If I wasn't dating someone, I was on the look out. Always. Every coffee shop, class, job, bar, sidewalk & party was a possible meeting spot for THE ONE. I was "putting the vibe out there" (as we used to say) and trolling for a soulmate. It used to drive me absoltuely crazy. And it most definitely consumed me.
Now that I'm married and settled down with someone whom I love, who loves me, and the wedding bells have stopped ringing, and the honeymoon is over...I'm not sure what I'm supposed to obsess about!!! My brain is left without a popular topic! I'm not searching or questioning or worried about not finding the one. I'm just...flat out loved! And happy. So what does my brain do now???
It's like I'm on a mission to seek whatever it is I don't have. My mind is always obsessing about the thing outside of my actual experience. It's reaching for the carrot. It's fixating on a goal, rather than enjoying the ride. So for a few months there, I had found my new topic for constant brainstorming: Parenthood. BABIES. How are babies made? (This was actually a question I was asking myself, because unlike our high school sex ed teachers would like us to believe, you don't get pregnant just by having unprotected sex.) WHA???? I've spent my whole adult life trying NOT to get pregnant. No one ever told me, it's actually kind of hard! So my brain LOVES a challenge! Especially something I have no control over! All of a sudden this is the new loop: am I pregnant, what if I can't get pregnant, what if the timing is off, what if it's too soon, how many kids will we have, how will we raise them, will we let them watch tv, will I be good mom, can I even conceive, is there something wrong with my uterus, will being parents ruin our sex life, what if I miscarry, when will it happen, please god make it happen. ON REPEAT. It was enough to sort of drive me loopy for a few weeks there.

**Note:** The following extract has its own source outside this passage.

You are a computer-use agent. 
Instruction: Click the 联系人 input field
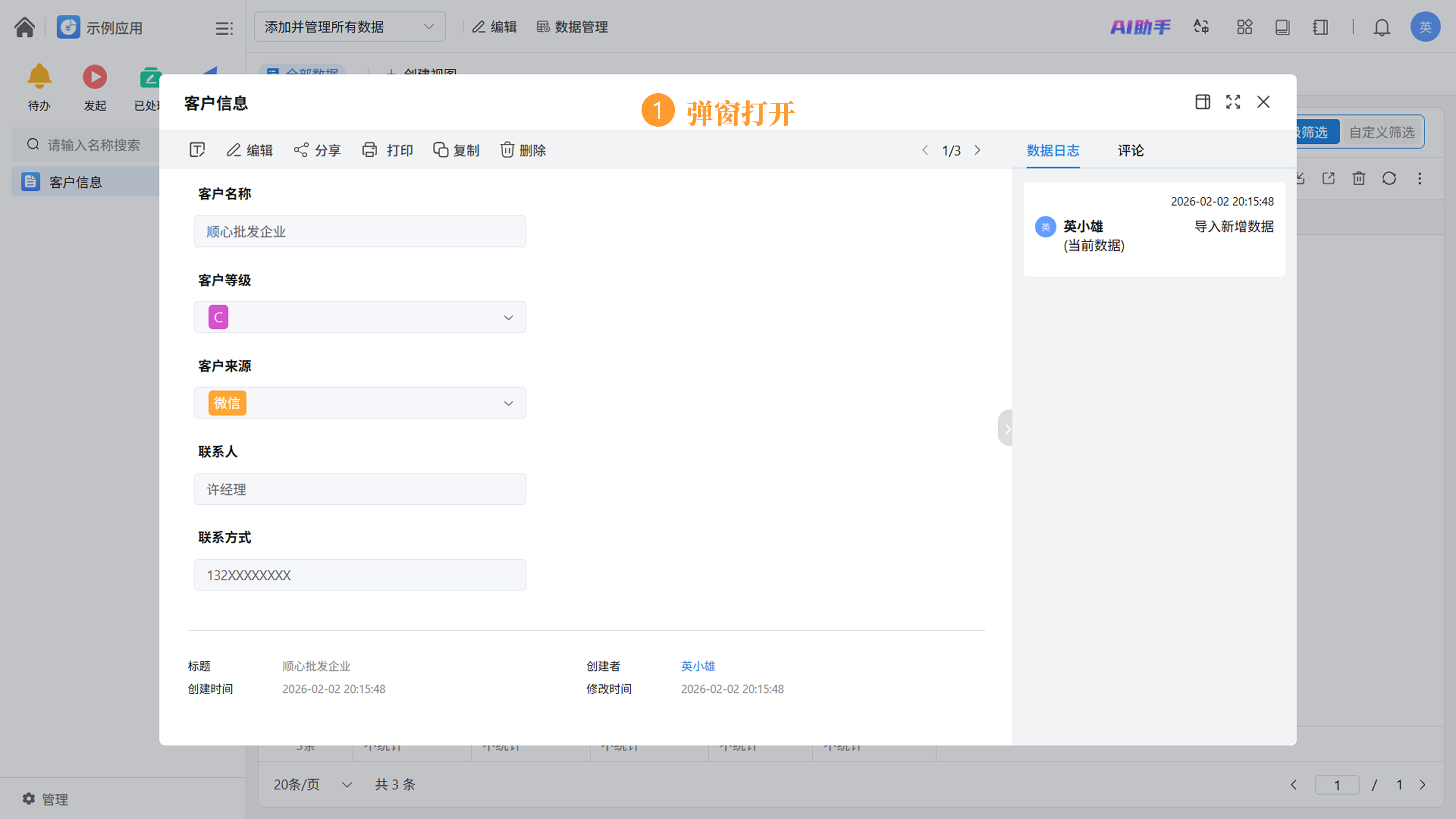[359, 490]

This trip to California has been good for me. It has taken the baby making possibility off the table. It's let me breathe for a second and look around and realize what I have, who I am, what I enjoy, and that life is full. If I'm always looking for the next thing, I'm never going to be content with what I have. That's just the fact.
I heard someone recently describe their inner perspective like this: Its like I'm living in Sesame Street, but it feels like The Shining.
My mind has the power to keep me unsatisfied and wanting. It's what the Buddhists call dhukka, and it's just a part of being human. Craving. We all experience it. But when we let it run the show, it can drive us batty. My obsessive brain is capable of really messing with me. It will sense happiness and contentment, and look for the rain cloud all day.
So I guess it's good to have insomnia every once in awhile. It helped me call out my brain. Notice the craving. Notice the crazy. Be grateful that I'm learning. And hopefully go to sleep.